**Stored data**
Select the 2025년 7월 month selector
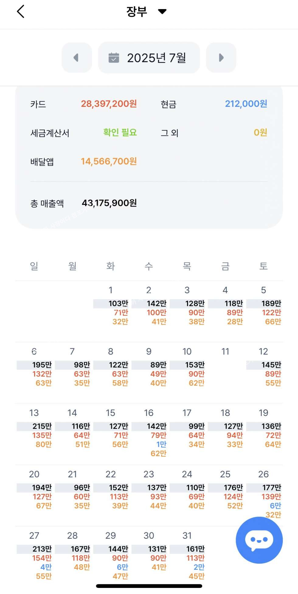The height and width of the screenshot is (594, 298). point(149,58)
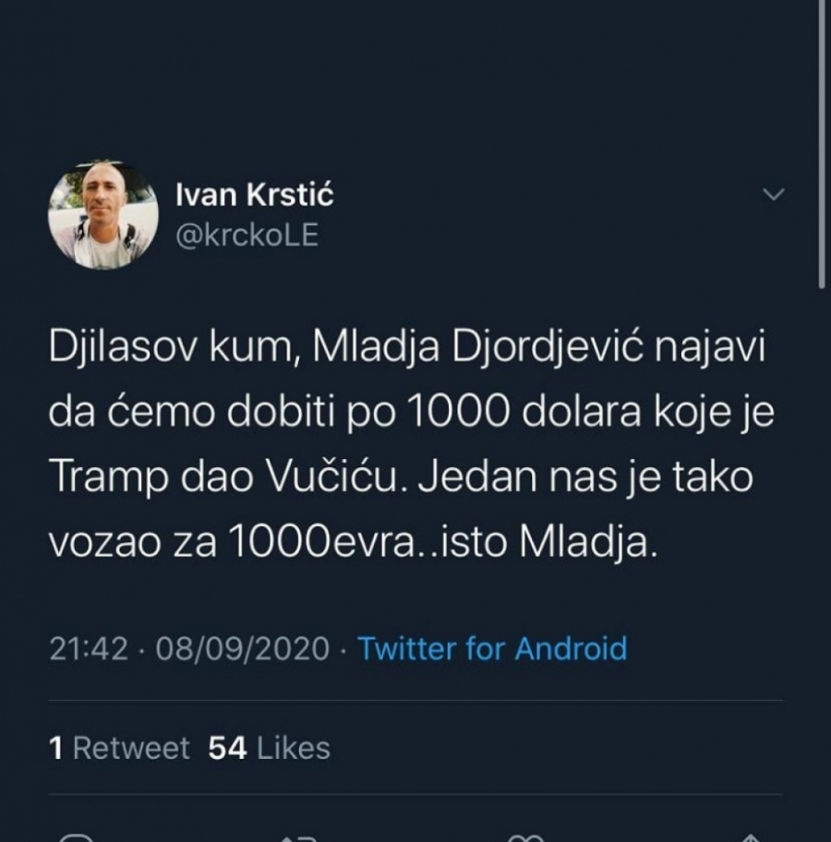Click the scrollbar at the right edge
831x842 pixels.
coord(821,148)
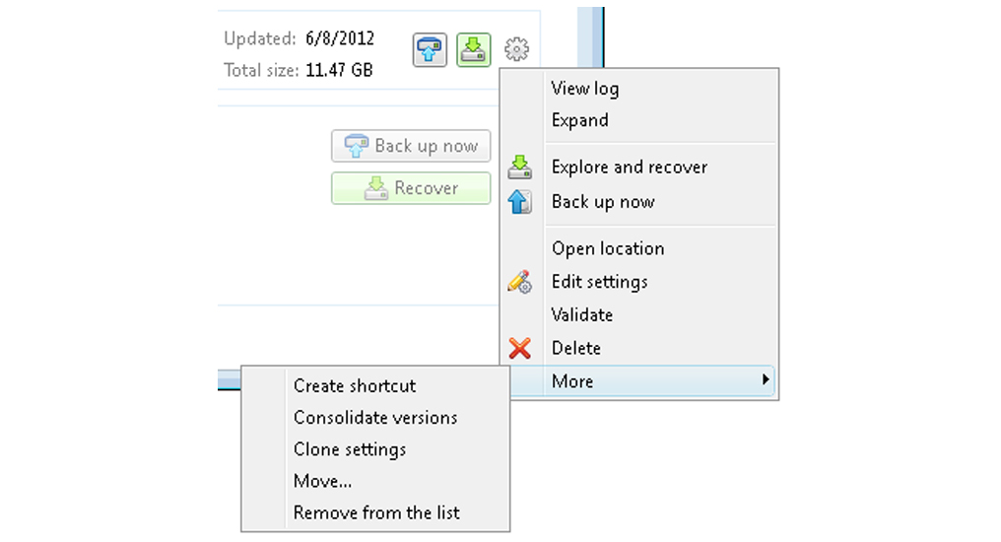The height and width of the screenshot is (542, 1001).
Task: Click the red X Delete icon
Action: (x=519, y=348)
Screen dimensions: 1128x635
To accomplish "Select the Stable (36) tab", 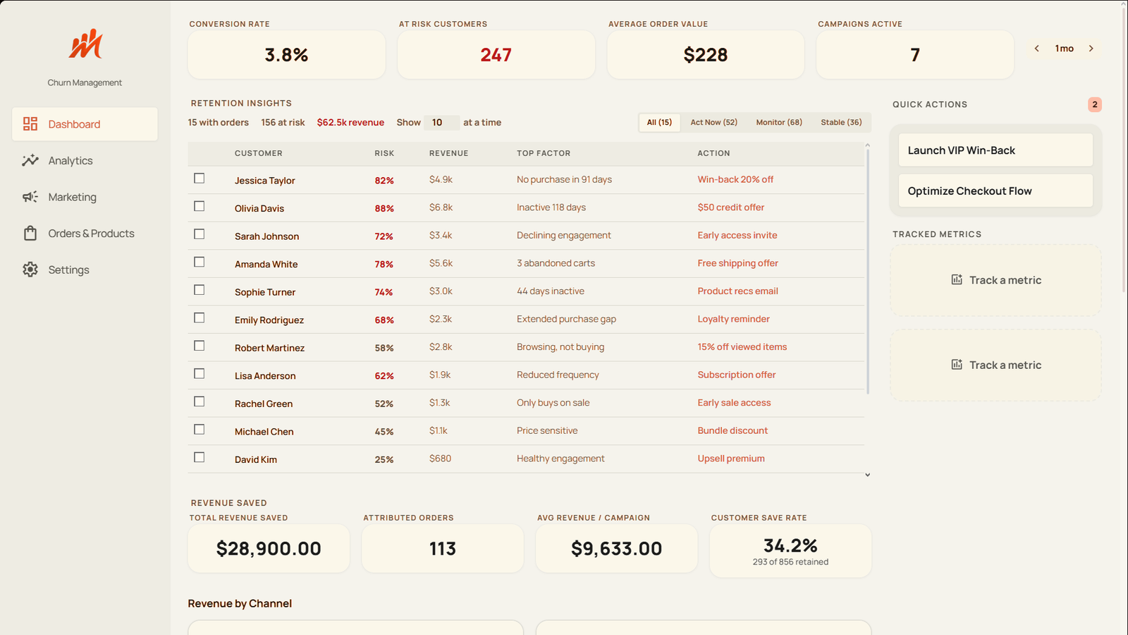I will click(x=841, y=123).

...

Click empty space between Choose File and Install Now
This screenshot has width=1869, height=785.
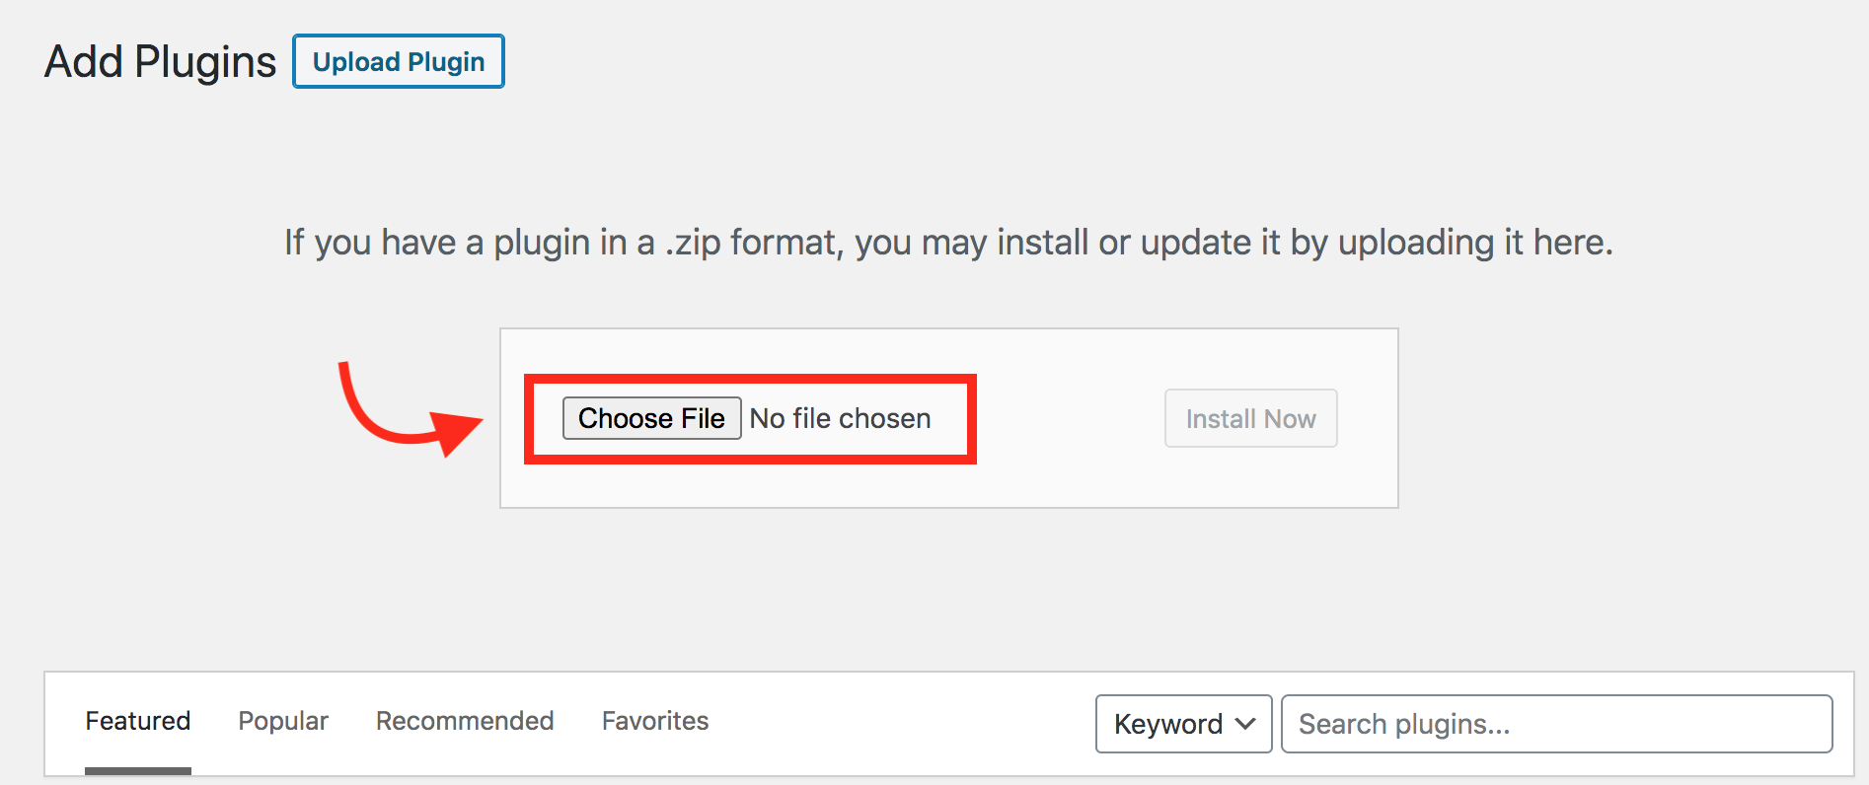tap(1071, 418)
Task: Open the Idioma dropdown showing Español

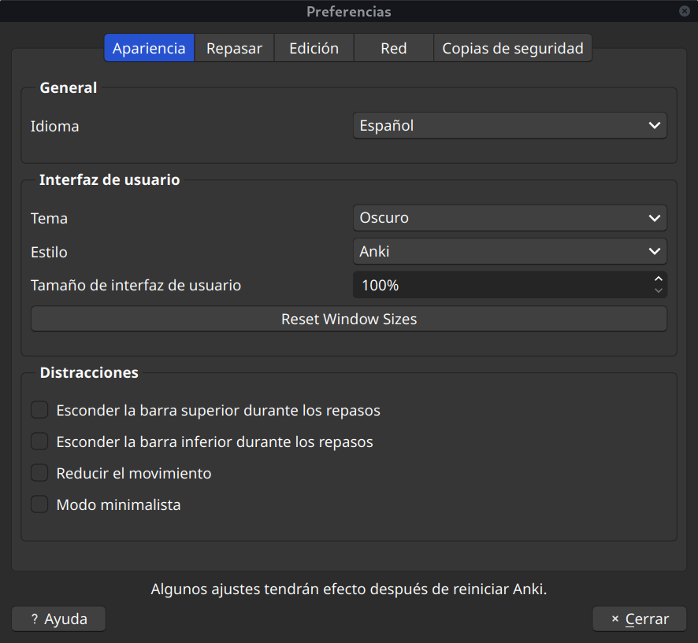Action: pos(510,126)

**TASK OBJECTIVE**
Pictures are to be left out. Write out only the lines above starting at the one with "Select the 2025년 7월 month selector" and ending at the one with "Screen dimensions: 1128x635", both lines included, exactly.

**SOLVED PROBLEM**
Select the 2025년 7월 month selector
The height and width of the screenshot is (594, 298). point(149,58)
Click the scrollbar at the right edge
831x842 pixels.
coord(821,148)
The height and width of the screenshot is (542, 1001).
Task: Click the red X Delete icon
Action: (x=519, y=348)
Screen dimensions: 1128x635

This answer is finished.